Mastering Bitcoin を読みました。 たぶん原文は bitcoinbook で管理されているみたいなんですが、ぼくが読んだのは 日本語訳 の方です。
原文の方は今でもそこそこの commit がされていて、日本語訳は結構昔のものを翻訳したものだとは思うんですが、今回はまずは早めに概要を掴みたかったので。
どういう本だったのか
ぼくにとって記念すべき初の Bitcoin 本であり、初のブロックチェーン本でした。 これまで読んできたプログラミング、分散処理、アーキテクチャ、文化論といったものとはちょっと毛色が異なっていて、初物づくしだったというのがまずの読後感です。
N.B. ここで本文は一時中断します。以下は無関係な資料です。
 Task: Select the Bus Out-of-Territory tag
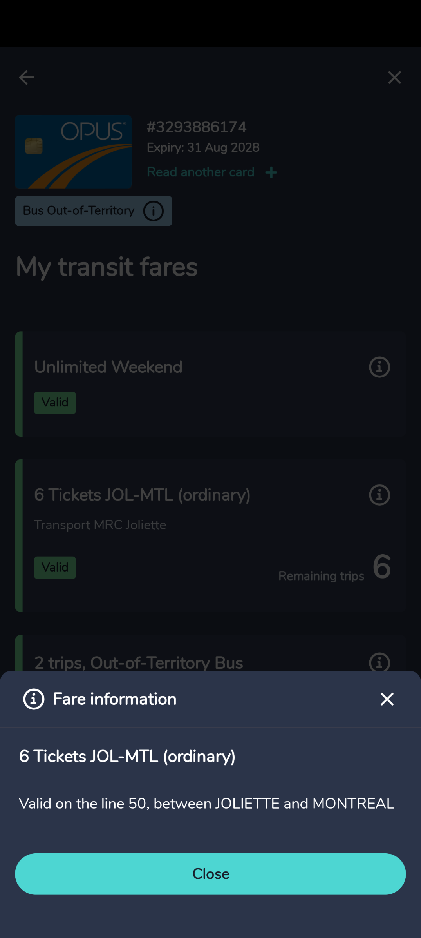[94, 211]
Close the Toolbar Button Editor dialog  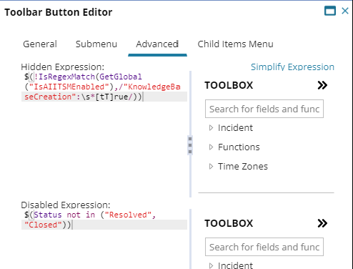coord(345,11)
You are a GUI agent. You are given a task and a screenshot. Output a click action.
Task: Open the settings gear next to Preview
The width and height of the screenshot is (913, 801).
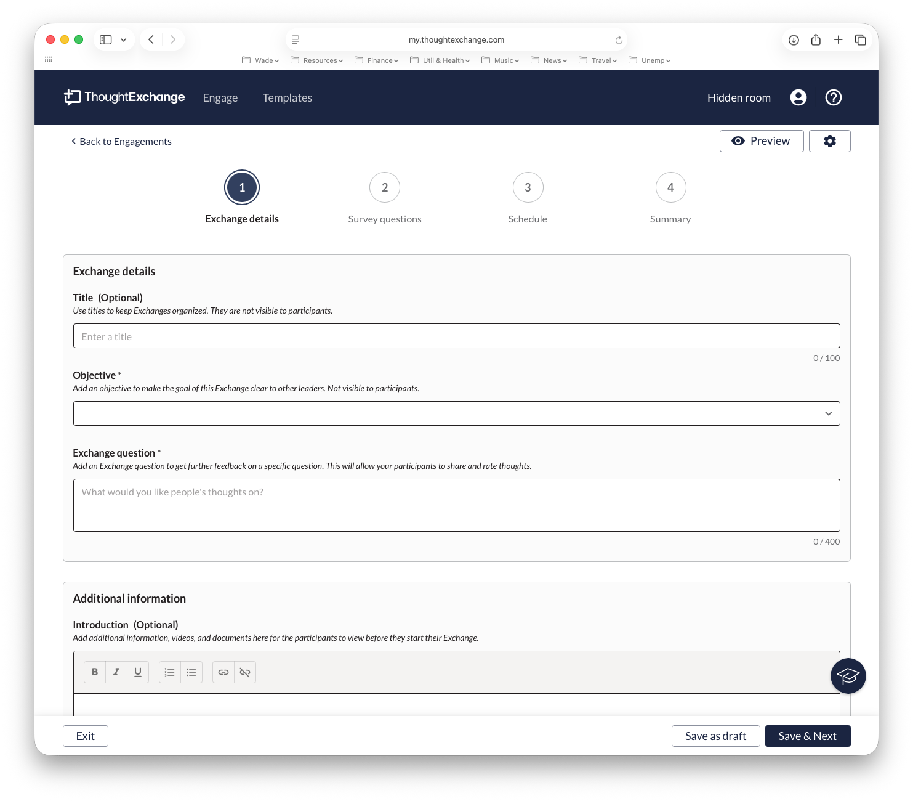coord(829,141)
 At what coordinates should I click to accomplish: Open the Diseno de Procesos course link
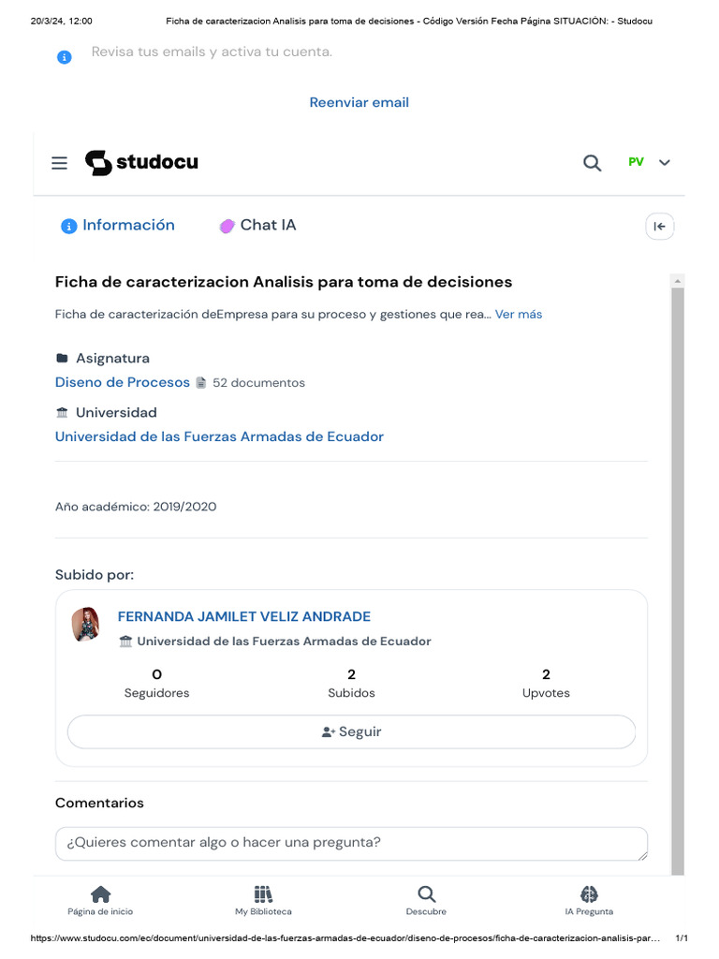123,382
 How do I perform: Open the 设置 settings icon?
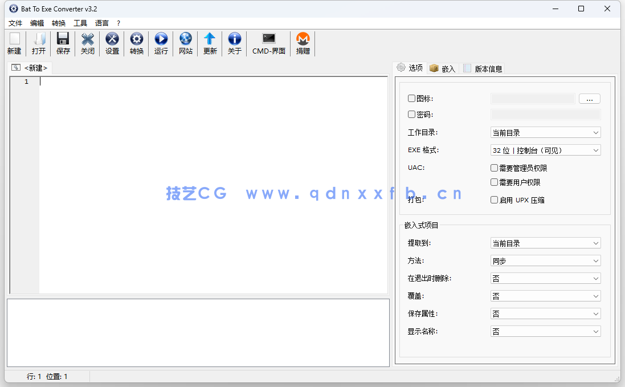point(112,43)
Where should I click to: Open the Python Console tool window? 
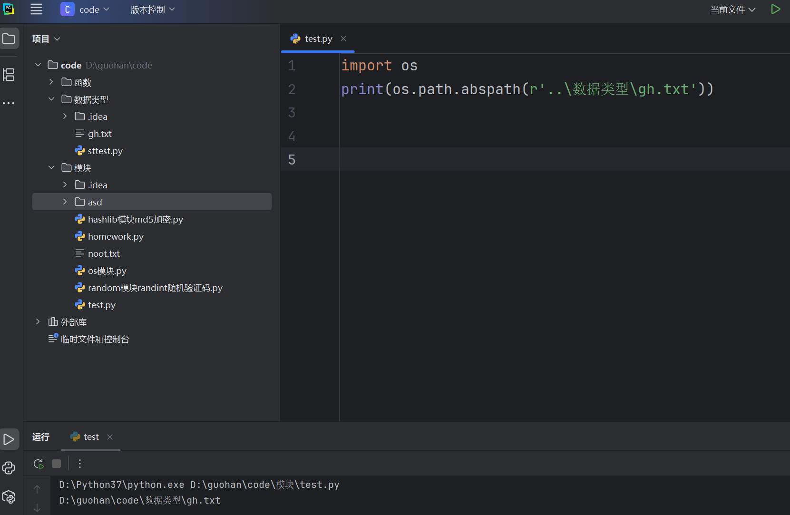[x=9, y=468]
このため、「この本がどうだ」とか、「正確な記述かどうか」とか、そういうことはぼくにはよくわかりません。 でも、だからこそ、初めての知識が詰め込まれているこの本は読んでいてすごく楽しかったです。 ぼくにとって知的興奮に満ちていた。
このエントリでは、何ら技術的なことは語りません。というか、やっぱり初物が多くて、自分の言葉でまだまだ語れない。 ただ、この本で知ることができた世界はすごく面白かったです。
どこから入ったら良いのかの道標になる
けっこう前から世の中は仮想通貨、仮想通貨ってかんじだったと思います。 その喧騒の中で、ハッキングされて盗まれたとか、コールドウォレットにしてなかったんかいとか、マルチシグに対応しとけやとか色々言われてもいました。 でも、ぼくはそういう報道の中でもなかなか全容が掴めないままでしたし、それを追おうという気も起こりませんでした。
これが何故だったかというと、やっぱり新しいんですよね。一部が新しいなら良いんです。大部分が新しい。 算数を知らずにいきなり圏論の世界に入ったかのような、そういう感覚。
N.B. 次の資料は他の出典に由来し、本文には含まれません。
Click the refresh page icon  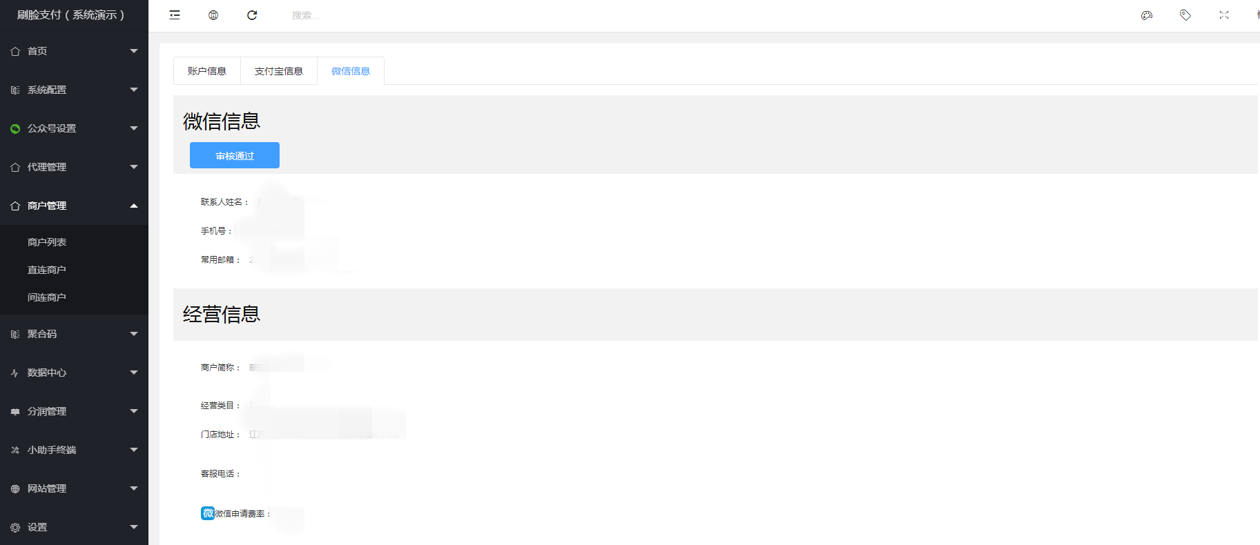252,15
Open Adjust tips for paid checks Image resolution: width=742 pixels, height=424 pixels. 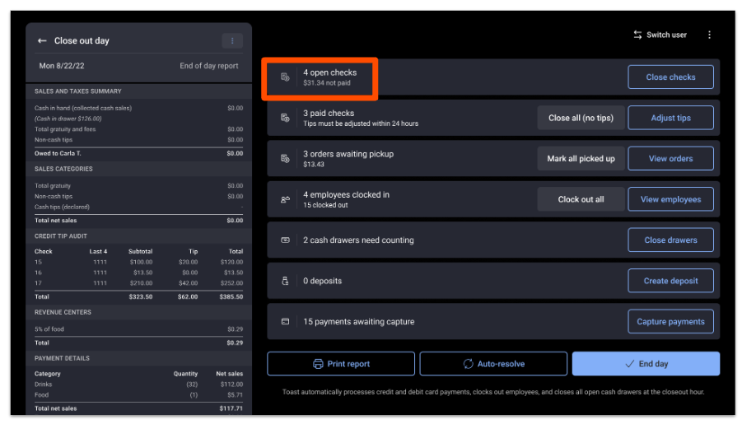pos(670,118)
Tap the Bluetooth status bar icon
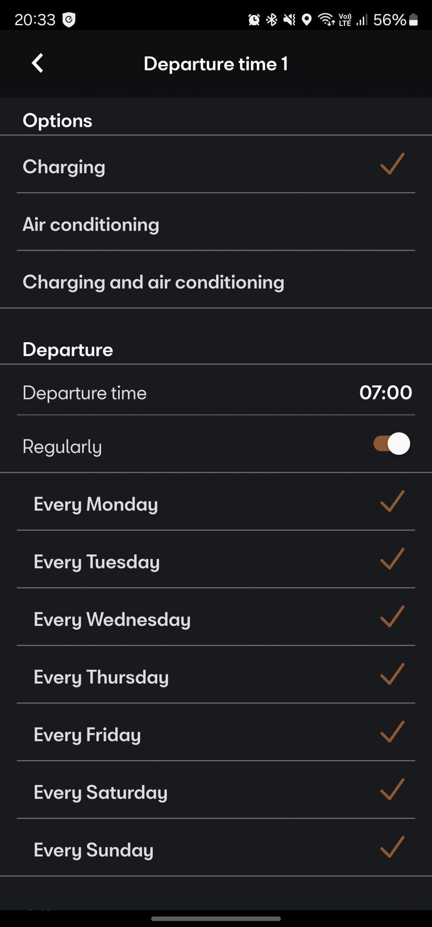The width and height of the screenshot is (432, 927). click(x=272, y=20)
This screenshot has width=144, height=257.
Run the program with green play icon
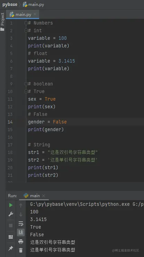click(x=11, y=205)
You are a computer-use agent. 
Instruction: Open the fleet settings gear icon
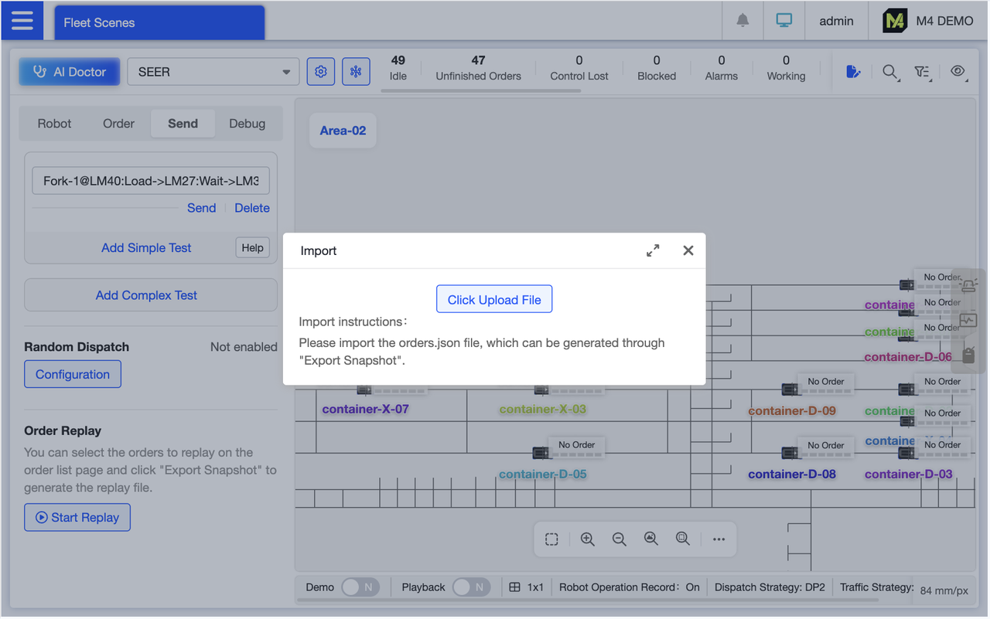coord(320,70)
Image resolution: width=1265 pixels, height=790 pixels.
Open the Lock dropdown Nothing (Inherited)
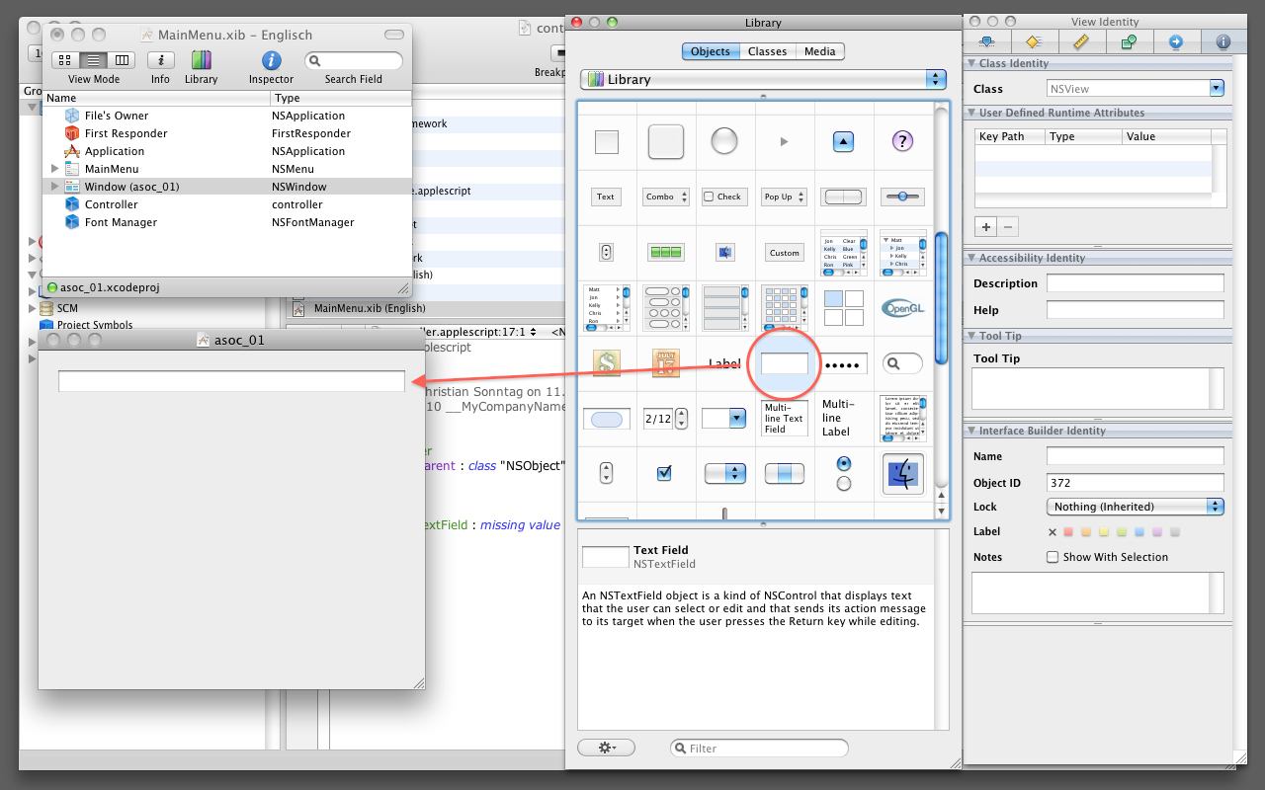(1135, 507)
だからこそ、「どこから入れば良いのか」という取っ掛かりがなかったんだと思います。この本は、そういうぼくの引き込もりがちな傾向を打ち破るのに非常に良い本でした。
本の中では、イントロでは平易な言葉でそのモデルを語りつつ、だんだんと Bitcoin のプロトコルにまで踏み込みます。 秘密鍵はどう保持していくのか、Bitcoin のアドレスはどう生成するのか、どうやって何十 GB のブロックチェーンの同期を実現していくのか、fork はどうやって防がれるのか。 新書の類で語られる概観だけでなく、その方法がプロトコルレベルで語られるのは、技術として「Bitcoin」を捉えようとするときにすごく分かりやすかった。
新しい世界観
もちろん、全部が全部あたらしいわけではなくて、秘密鍵や公開鍵、分散処理、いくつも知った言葉はでてきます。 でも、それらを組み合わせ、個個人の利便性、マイナーの思惑、分散台帳の中で実現されるコンセンサス、予め上限の決まった貨幣量といったものが入り混じりながら説明される世界観は驚きに満ちていました。
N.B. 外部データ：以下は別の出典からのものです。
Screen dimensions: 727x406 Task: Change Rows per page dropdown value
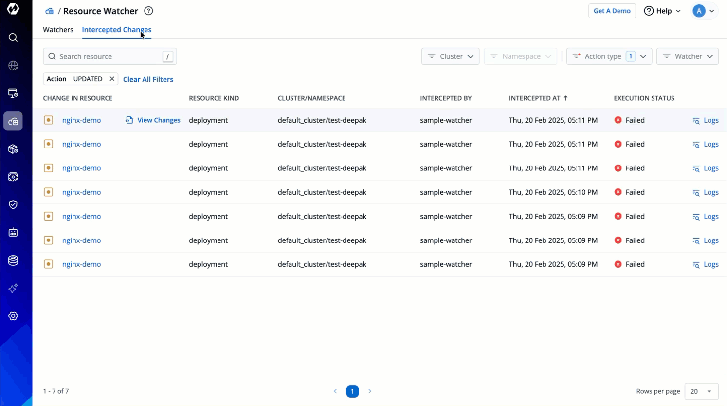[x=701, y=391]
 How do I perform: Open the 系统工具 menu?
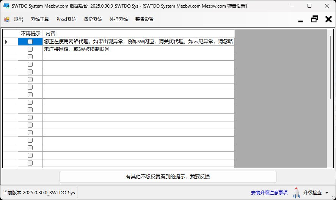tap(40, 19)
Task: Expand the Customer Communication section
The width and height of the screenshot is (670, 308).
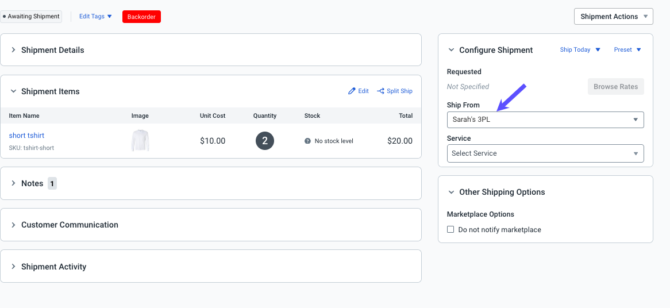Action: [14, 225]
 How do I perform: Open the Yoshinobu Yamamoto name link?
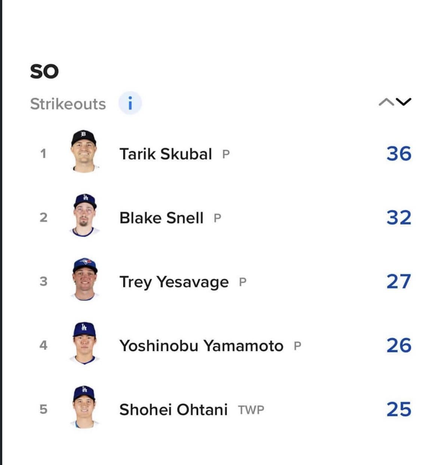(x=201, y=346)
良くできた SF は「現実の一部が僅かに違っていたらどういう世界が構成されるのか」を説得力とともに示してくれますが、通貨という世界でもそれが起こるのだなというのを実証された感覚。 情報技術によってかくも世界が再構成されるのだという、これまでに培ったシステム観を一変させるものがありました。
これから、すこしだけそういう部分を垣間見ることになるかもしれないのですが、すごく楽しみです。